Please sum up the text below on Arachsys init in three sentences.

**ARTICLE:**
## BEGIN

A simple ueventd script to handle uevent output is installed with it, as cleaner, more flexible replacement for udev. To use this, define bash functions add(), remove(), change(), etc. (matching the uevent ACTION types) in /etc/ueventd.conf, which is sourced by the script on start. The event() shell function is also called for all events, with the ACTION and DEVPATH in its first two arguments.

All of the shell functions defined in /etc/ueventd.conf will be called with the uevent environment list (properties) in an associative array ENV together with the most commonly accessed properties in the shell variables ACTION, DEVNAME, DEVPATH, DRIVER, INTERFACE and SUBSYSTEM. SYSPATH is also set to the absolute path of the device directory, i.e. ${SYSFS}${DEVPATH} where $SYSFS is typically /sys.

Building and installing

Unpack the source tar.gz file and change to the unpacked directory.

Run 'make', then 'make install' to install the scripts and binaries in /bin. Alternatively, you can set DESTDIR and/or BINDIR to install in a different location, or strip and copy the compiled binaries and scripts into the correct place manually.

Arachsys init was developed on GNU/Linux and is unlikely to be portable to other platforms as it uses a number of Linux-specific facilities. Please report any problems or bugs to Chris Webb [email protected].

Copying

Arachsys init was written by Chris Webb [email protected] and is distributed as Free Software under the terms of the MIT license in COPYING.

## END

**DATA SHOWN:**

## BEGIN

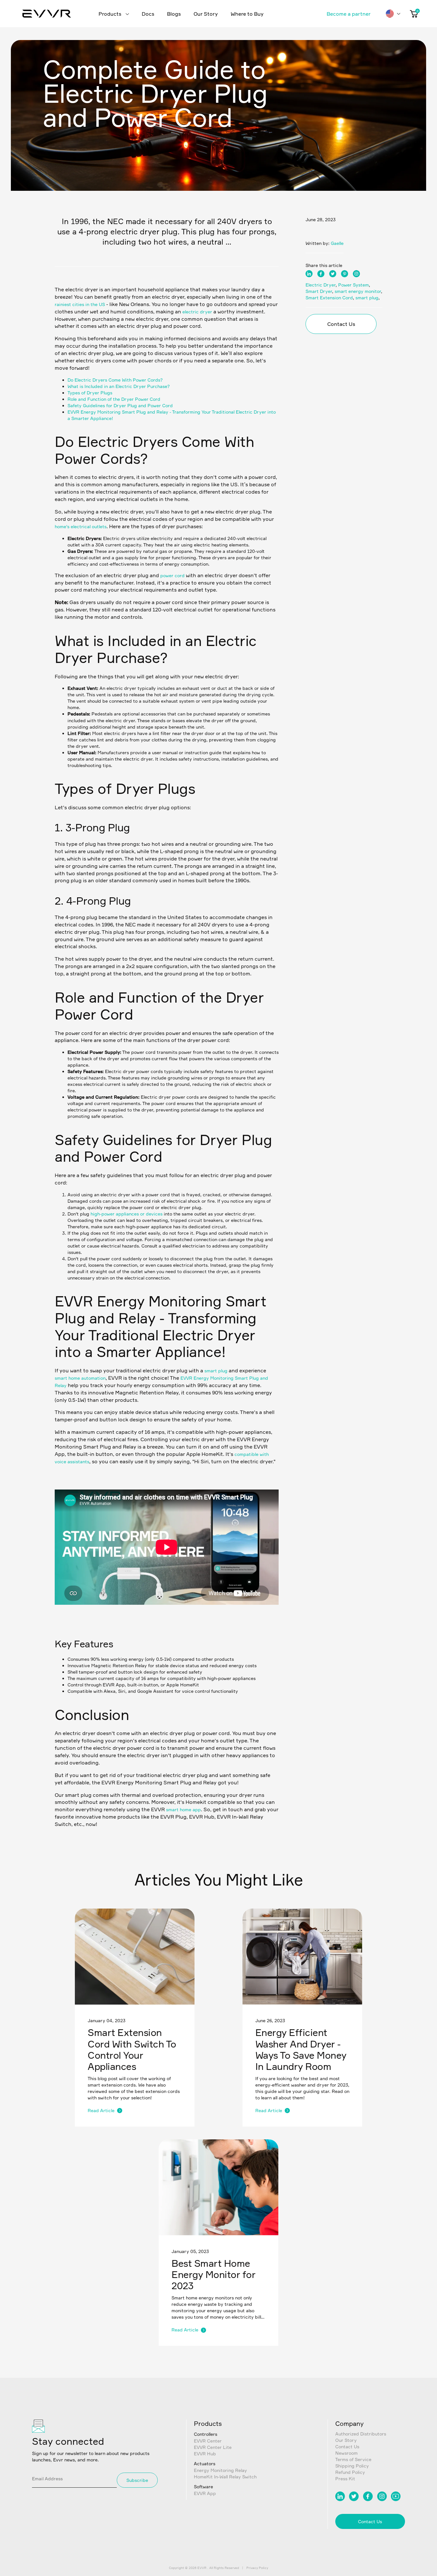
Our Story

## END

**COMPLETED TASK:**
A simple ueventd script serves as a cleaner, more flexible replacement for udev: it sources /etc/ueventd.conf, calls the bash functions defined there that match uevent ACTION types, and calls an event() function for all events. These functions receive the uevent properties in an associative array ENV and the most commonly accessed ones in shell variables such as ACTION, DEVNAME and DEVPATH, with SYSPATH set to the absolute path of the device directory. Arachsys init is built and installed with 'make' and 'make install' (into /bin unless DESTDIR or BINDIR is set), was developed on GNU/Linux and is unlikely to be portable to other platforms, and is distributed as Free Software under the MIT license.